- _EXERCISE_
Give again, word for word, every line below from the one that has "980x1213 pixels." through the one that has "The height and width of the screenshot is (853, 1088).", both included, and no others.

[Stored items]
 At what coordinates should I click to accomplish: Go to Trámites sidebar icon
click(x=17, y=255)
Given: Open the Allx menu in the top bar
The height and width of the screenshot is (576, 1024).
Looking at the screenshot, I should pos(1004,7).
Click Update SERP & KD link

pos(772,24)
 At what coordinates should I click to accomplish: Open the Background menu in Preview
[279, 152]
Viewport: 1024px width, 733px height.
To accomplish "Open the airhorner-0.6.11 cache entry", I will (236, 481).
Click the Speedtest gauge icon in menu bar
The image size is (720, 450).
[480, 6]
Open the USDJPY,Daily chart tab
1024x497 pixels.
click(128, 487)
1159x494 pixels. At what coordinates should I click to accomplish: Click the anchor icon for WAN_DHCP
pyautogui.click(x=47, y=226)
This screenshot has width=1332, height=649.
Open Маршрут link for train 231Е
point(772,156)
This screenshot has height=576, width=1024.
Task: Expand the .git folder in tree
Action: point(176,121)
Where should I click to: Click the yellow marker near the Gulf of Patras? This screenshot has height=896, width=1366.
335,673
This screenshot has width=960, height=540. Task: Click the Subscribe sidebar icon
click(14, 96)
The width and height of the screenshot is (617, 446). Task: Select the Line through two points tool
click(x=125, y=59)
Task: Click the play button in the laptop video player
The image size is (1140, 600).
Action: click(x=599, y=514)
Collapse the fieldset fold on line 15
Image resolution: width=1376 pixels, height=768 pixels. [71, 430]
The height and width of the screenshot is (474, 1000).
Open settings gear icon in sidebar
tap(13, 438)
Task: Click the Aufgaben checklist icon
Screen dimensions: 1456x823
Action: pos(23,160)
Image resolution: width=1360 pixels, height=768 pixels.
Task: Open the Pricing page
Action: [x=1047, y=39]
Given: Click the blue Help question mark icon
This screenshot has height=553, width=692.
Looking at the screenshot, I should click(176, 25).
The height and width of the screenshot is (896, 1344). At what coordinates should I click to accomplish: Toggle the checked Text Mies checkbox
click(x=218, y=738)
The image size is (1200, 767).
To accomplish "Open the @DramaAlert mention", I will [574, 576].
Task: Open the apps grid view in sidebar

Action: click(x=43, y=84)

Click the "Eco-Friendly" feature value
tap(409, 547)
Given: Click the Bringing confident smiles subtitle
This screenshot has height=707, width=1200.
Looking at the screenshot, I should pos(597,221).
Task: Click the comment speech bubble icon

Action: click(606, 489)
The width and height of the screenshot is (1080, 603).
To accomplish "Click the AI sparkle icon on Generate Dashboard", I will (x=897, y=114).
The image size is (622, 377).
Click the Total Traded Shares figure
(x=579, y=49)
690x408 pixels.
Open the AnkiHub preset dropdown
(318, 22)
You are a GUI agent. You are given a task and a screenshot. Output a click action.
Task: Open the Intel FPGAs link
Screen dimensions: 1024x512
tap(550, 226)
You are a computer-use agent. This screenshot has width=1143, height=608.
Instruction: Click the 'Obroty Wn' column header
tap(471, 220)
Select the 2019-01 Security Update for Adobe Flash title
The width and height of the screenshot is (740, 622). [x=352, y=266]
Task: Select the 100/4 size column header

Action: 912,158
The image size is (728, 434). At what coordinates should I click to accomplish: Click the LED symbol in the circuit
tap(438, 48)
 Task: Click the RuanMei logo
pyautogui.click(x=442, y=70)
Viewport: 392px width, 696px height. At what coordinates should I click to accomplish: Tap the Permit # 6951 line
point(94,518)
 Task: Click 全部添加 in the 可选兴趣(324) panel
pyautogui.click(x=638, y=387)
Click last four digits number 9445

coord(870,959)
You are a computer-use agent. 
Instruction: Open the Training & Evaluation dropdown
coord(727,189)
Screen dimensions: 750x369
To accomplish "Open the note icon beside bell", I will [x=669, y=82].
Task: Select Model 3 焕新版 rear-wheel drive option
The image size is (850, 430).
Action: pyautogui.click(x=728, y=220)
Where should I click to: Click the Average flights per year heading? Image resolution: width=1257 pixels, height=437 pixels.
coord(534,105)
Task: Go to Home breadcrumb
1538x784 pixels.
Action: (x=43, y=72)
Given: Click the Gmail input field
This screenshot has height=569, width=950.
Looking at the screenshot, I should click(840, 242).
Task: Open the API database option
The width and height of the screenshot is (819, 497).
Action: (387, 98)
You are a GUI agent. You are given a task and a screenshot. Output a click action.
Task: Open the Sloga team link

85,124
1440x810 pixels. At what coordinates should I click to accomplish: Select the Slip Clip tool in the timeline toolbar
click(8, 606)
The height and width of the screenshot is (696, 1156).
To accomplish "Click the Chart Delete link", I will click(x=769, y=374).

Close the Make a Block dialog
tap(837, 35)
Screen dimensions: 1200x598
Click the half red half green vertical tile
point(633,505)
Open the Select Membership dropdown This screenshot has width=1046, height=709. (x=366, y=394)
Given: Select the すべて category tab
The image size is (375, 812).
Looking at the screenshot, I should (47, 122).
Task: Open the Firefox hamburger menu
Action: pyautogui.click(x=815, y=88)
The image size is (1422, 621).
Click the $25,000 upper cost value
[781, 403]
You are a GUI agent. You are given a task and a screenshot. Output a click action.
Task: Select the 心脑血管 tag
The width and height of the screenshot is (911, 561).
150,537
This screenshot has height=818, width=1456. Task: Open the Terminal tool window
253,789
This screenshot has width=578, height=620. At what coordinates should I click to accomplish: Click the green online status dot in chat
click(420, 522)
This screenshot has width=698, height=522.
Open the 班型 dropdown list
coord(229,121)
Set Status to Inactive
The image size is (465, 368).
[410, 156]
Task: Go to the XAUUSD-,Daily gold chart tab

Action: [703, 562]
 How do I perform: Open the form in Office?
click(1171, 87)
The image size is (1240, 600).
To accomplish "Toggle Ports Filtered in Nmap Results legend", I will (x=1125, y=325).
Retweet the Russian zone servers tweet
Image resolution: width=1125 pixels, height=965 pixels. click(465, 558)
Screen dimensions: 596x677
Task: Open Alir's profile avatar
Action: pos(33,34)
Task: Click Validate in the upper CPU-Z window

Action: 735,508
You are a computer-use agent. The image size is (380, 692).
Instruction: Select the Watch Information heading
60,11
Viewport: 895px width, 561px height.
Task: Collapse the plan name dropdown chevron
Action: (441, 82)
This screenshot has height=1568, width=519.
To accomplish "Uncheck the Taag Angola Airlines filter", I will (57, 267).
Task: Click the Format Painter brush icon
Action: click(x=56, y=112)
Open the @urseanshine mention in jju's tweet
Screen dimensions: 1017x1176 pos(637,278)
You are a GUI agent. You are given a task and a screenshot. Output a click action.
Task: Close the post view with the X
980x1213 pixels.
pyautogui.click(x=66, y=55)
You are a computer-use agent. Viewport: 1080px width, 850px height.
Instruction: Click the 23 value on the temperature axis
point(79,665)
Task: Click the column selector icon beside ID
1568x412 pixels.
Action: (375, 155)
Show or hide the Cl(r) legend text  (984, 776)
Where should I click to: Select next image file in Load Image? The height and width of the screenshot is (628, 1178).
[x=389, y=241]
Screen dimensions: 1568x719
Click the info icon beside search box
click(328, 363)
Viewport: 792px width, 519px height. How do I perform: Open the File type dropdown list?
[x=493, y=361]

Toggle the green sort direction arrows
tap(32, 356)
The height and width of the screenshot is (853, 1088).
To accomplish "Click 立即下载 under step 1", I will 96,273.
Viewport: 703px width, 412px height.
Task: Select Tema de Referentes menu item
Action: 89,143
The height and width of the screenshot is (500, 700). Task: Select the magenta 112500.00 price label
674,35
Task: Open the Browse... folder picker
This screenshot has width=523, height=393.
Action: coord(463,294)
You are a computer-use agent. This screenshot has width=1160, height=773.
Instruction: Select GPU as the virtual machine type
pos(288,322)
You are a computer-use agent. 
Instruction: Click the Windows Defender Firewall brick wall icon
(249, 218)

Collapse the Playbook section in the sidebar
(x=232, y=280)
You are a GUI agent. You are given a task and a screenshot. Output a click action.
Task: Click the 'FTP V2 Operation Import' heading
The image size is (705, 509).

- _RESULT OF THE EXERCISE_
980x1213 pixels.
pyautogui.click(x=66, y=55)
You are a computer-use agent. Viewport: 1080px width, 850px height.
Instruction: Click the 23 value on the temperature axis
point(79,665)
Task: Click the column selector icon beside ID
1568x412 pixels.
Action: (375, 155)
Show or hide the Cl(r) legend text  (984, 776)
Where should I click to: Select next image file in Load Image? The height and width of the screenshot is (628, 1178).
[x=389, y=241]
Screen dimensions: 1568x719
Click the info icon beside search box
click(328, 363)
Viewport: 792px width, 519px height. How do I perform: Open the File type dropdown list?
[x=493, y=361]

Toggle the green sort direction arrows
tap(32, 356)
The height and width of the screenshot is (853, 1088).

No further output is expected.